■ TASK PROMPT ■
Below are the records; print them all without any alteration.
::: RAW DATA :::
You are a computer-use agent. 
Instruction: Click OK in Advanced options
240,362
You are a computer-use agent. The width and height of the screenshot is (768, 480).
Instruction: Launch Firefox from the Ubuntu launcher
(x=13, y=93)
:::
■ EXPECTED ANSWER ■
You are a computer-use agent. 
Instruction: Click OK in Advanced options
240,362
You are a computer-use agent. The width and height of the screenshot is (768, 480).
Instruction: Launch Firefox from the Ubuntu launcher
(x=13, y=93)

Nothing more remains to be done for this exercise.